In sum, I'm happy with it. AWE did a good job, and their customer support when I ordered the part was responsive. Thanks to John Voss - he is a tribute to his business.


----------



## airmax1 (Dec 8, 2008)

csmbowls said:


> Mostly stock 2011 Sport with a Forge diverter and an APR Carbonio stage 1. The AWE TOP came in the mail yesterday, so I put it on after work. Thoughts - 1) install is super easy. Took me an hour from start to finish, and the instructions were detailed with pics; 2) part is good quality. I got the silver finish and it had some minor scrathes on it, but nothing worth fussing about; 3) turbo spool time is decreased even on my relatively stock car; 4) turbo spool noise is slightly increased - not loud, just slightly louder, above 3000 rpms or so.
> 
> In sum, I'm happy with it. AWE did a good job, and their customer support when I ordered the part was responsive. Thanks to John Voss - he is a tribute to his business.



opcorn:


----------



## cbell1 (Aug 2, 2007)

pics?


----------



## praneetloke (Aug 1, 2010)

^^ and better yet..video/sound clips?


----------



## csmbowls (May 25, 2011)

I did take a pic or two, and then realized I had essentially duplicated the pics that were on AWE's website, so I deleted them on my phone. I also tried taking a video of the slightly increased turbo spool noise, but it was washed out by the wind. If you are looking for a much louder turbo, better get a tune or a downpipe.


----------



## snobrdrdan (Sep 10, 2008)

praneetloke said:


> ^^ and better yet..video/sound clips?


 You're DEFINITELY not going to hear the difference.....trust me


----------



## snobrdrdan (Sep 10, 2008)

There is a difference between stock, but you'll see the gains on a tuned (or bigger Turbo'd) car....here's when I had my Neuspeed:


----------



## DOQ fastlane (Feb 25, 2009)

snobrdrdan said:


> There is a difference between stock, but you'll see the gains on a tuned (or bigger Turbo'd) car....here's when I had my Neuspeed:


 

How difficult is this to install at home? 
What exactly needs to be removed?


----------



## snobrdrdan (Sep 10, 2008)

DOQ fastlane said:


> How difficult is this to install at home?
> What exactly needs to be removed?


 UBER simple to install at home 

Jack up passenger side of car 
Put on jackstand 
Remove wheel 
Remove wheel well liner 
Remove two torx bolts 
Remove the two clips 
Transfer stock bushings to Neuspeed or AWE pipe 
Put on adapter on Neuspeed pipe (or transfer stock one to AWE pipe) 
Connect to the turbo outlet & clip in the intercooler hose 
Retighten 2 bolts 
Put wheel liner & wheel back on 
Done! 

That's the jist of it. 

Instructions (w/pics) are here: 
http://www.neuspeed.com/media/attachments/173_48.02.71.pdf


----------



## DOQ fastlane (Feb 25, 2009)

I downloaded the pdf to my phone the other day. Seems super easy. 

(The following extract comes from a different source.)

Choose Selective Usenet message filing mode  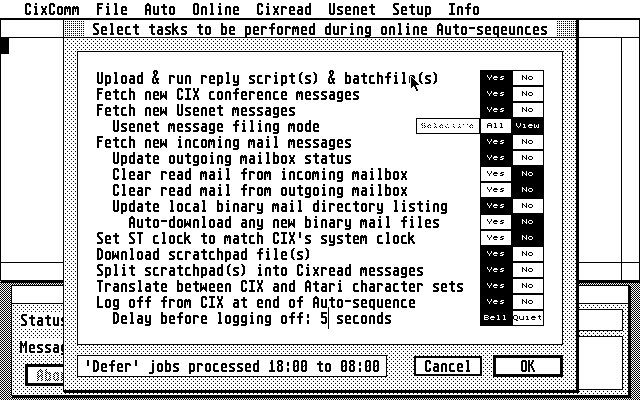447,126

I'm just trying to justify if the cost is worth it 
I would plan on ding the discharge pipe as well so It would come out to around $300. 
I would like to experience better throttle response and spool.


----------



## snobrdrdan (Sep 10, 2008)

DOQ fastlane said:


> I would plan on ding the discharge pipe as well so It would come out to around $300.


 Wait, you mean the Intercooler Charge pipe? (since we're talking about the turbo outlet pipe) 

I had both on my (tuned) MK5...noticed a slight difference. 

Only the Turbo Outlet pipe on my MK6 though...helped get rid of the lag on the DSG, IMO. 

The charge pipe is a little bit of a pain to install though....the bigger pipe is a pain to get into the stock throttle body hose.


----------



## DOQ fastlane (Feb 25, 2009)

snobrdrdan said:


> Wait, you mean the Intercooler Charge pipe? (since we're talking about the turbo outlet pipe)
> 
> I had both on my (tuned) MK5...noticed a slight difference.
> 
> ...


 Yea I'm referring to the high flow air Charge pipe. 

http://www.neuspeed.com/110/11/0/16...charge-pipe-eliminates-oe-sound-amplifer.html


----------



## snobrdrdan (Sep 10, 2008)

Yeah you'll notice a little improvement. 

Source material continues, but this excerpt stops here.